## What the task requires
What is needed is an exact transcription of the line with "How do I perform: Click the 'Confirm" and all the lines that follow it in the entries below; add nothing else.
————————
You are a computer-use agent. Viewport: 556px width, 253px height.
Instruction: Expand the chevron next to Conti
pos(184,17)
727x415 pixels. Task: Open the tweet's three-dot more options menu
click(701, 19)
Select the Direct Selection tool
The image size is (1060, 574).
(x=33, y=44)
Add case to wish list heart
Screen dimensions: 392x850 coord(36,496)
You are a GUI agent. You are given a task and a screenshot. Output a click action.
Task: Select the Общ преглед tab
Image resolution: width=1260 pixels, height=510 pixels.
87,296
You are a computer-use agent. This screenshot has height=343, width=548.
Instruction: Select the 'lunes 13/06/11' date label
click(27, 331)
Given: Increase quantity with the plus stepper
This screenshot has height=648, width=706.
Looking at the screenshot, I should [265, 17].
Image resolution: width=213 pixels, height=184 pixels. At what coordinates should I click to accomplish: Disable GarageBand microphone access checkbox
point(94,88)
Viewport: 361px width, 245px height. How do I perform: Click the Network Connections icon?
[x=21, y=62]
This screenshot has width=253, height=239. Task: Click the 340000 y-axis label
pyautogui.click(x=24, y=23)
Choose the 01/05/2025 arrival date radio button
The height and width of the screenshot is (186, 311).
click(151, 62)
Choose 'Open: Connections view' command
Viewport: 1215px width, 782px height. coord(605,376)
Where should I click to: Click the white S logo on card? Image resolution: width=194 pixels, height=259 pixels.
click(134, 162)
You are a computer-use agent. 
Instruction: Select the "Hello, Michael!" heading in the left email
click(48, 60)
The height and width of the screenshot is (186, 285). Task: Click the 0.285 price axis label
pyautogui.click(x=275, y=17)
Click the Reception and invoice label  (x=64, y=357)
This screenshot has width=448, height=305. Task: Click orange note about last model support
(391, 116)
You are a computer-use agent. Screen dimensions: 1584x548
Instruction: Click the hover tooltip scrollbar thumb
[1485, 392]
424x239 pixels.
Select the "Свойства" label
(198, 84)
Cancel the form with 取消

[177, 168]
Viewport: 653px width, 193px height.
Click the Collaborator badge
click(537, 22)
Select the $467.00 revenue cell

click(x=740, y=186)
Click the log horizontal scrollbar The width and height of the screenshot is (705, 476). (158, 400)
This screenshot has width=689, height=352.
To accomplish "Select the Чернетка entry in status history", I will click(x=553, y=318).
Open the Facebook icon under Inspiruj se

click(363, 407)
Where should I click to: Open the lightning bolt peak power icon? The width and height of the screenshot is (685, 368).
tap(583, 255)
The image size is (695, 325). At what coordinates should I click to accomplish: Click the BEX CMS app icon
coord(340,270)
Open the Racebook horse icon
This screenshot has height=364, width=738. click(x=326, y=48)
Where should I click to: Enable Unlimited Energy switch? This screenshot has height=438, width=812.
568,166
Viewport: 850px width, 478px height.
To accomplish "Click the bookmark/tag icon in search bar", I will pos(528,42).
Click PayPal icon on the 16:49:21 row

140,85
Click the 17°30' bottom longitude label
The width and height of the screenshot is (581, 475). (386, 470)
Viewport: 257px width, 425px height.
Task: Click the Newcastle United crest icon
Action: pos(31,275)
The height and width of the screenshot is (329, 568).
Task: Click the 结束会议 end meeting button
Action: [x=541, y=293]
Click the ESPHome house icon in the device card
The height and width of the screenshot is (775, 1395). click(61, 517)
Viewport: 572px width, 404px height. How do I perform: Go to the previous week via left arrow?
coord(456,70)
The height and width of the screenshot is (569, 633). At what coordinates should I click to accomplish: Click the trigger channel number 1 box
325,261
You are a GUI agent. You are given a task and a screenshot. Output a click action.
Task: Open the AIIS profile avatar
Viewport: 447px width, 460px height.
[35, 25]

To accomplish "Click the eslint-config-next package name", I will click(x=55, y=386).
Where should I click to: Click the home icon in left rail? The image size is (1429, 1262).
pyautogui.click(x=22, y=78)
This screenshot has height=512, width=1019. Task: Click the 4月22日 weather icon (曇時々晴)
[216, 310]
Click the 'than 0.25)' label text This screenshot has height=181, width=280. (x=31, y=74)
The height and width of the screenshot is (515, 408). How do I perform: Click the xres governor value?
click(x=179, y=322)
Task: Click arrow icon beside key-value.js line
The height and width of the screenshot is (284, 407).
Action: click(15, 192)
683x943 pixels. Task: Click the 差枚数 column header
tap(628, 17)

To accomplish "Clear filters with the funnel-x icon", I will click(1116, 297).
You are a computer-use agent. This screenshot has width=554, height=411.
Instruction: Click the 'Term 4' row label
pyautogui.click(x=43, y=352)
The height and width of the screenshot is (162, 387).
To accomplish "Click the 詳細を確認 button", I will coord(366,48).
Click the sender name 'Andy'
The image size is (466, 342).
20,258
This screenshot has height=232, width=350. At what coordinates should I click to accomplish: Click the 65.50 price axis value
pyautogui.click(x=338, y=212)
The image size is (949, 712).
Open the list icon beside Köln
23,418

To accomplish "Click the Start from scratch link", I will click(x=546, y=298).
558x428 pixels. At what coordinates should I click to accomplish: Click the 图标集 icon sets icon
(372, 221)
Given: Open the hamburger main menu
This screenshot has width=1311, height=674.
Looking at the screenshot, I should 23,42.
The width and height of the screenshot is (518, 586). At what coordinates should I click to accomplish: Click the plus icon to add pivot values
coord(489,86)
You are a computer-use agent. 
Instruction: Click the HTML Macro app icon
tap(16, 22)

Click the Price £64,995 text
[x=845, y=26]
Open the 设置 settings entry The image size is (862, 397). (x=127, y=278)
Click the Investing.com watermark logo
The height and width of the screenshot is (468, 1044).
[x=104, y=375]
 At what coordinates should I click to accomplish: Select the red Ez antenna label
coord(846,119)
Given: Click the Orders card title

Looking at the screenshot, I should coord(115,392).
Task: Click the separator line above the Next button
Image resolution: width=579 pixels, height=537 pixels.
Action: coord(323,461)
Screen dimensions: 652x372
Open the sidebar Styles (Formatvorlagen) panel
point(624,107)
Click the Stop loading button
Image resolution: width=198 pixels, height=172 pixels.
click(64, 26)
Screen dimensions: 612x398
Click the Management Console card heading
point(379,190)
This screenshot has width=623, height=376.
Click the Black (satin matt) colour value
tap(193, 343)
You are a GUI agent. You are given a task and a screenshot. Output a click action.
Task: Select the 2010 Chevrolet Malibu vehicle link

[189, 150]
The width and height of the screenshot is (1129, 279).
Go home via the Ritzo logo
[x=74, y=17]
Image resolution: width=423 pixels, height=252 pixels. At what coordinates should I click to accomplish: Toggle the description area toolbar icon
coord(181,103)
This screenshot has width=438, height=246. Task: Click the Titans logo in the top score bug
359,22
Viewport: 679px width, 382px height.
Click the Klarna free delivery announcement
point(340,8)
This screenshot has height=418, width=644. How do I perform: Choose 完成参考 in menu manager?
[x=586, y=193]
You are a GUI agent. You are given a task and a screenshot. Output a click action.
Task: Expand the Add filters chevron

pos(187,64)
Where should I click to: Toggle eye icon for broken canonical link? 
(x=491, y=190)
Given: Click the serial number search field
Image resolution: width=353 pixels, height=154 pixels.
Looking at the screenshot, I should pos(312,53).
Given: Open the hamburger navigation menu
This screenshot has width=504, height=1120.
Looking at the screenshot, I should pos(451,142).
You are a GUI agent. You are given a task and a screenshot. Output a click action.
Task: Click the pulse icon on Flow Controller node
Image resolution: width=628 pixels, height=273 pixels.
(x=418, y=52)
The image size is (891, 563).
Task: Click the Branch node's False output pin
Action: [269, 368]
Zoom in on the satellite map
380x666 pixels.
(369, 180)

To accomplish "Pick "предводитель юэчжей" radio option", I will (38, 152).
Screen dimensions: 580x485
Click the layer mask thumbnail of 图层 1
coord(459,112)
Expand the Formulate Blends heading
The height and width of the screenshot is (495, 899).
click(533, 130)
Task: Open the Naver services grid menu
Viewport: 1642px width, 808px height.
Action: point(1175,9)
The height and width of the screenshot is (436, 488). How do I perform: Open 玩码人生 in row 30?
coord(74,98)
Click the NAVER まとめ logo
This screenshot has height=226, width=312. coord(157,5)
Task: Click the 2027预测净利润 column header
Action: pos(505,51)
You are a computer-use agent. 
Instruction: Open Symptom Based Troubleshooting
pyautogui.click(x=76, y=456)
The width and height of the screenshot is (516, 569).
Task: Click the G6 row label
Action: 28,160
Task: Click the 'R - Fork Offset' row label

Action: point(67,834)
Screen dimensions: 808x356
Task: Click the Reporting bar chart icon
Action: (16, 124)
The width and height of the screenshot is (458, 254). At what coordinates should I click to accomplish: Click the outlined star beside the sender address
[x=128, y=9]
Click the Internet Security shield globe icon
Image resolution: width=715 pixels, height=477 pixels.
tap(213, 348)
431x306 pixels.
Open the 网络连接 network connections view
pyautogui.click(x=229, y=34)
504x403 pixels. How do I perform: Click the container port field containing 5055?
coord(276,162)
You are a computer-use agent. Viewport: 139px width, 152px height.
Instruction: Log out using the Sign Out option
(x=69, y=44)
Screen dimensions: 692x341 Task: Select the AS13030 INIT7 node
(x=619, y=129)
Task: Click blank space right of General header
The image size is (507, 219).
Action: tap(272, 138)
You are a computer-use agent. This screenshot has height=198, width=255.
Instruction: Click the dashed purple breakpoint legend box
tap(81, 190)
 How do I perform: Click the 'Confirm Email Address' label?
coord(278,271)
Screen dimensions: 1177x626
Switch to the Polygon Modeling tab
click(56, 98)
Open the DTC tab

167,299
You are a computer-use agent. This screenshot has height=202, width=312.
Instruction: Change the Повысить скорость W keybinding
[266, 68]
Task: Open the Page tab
————————
## Finished exercise
 How do I perform: Click the 'Confirm Email Address' label?
coord(278,271)
Screen dimensions: 1177x626
Switch to the Polygon Modeling tab
click(56, 98)
Open the DTC tab

167,299
You are a computer-use agent. This screenshot has height=202, width=312.
Instruction: Change the Повысить скорость W keybinding
[266, 68]
Task: Open the Page tab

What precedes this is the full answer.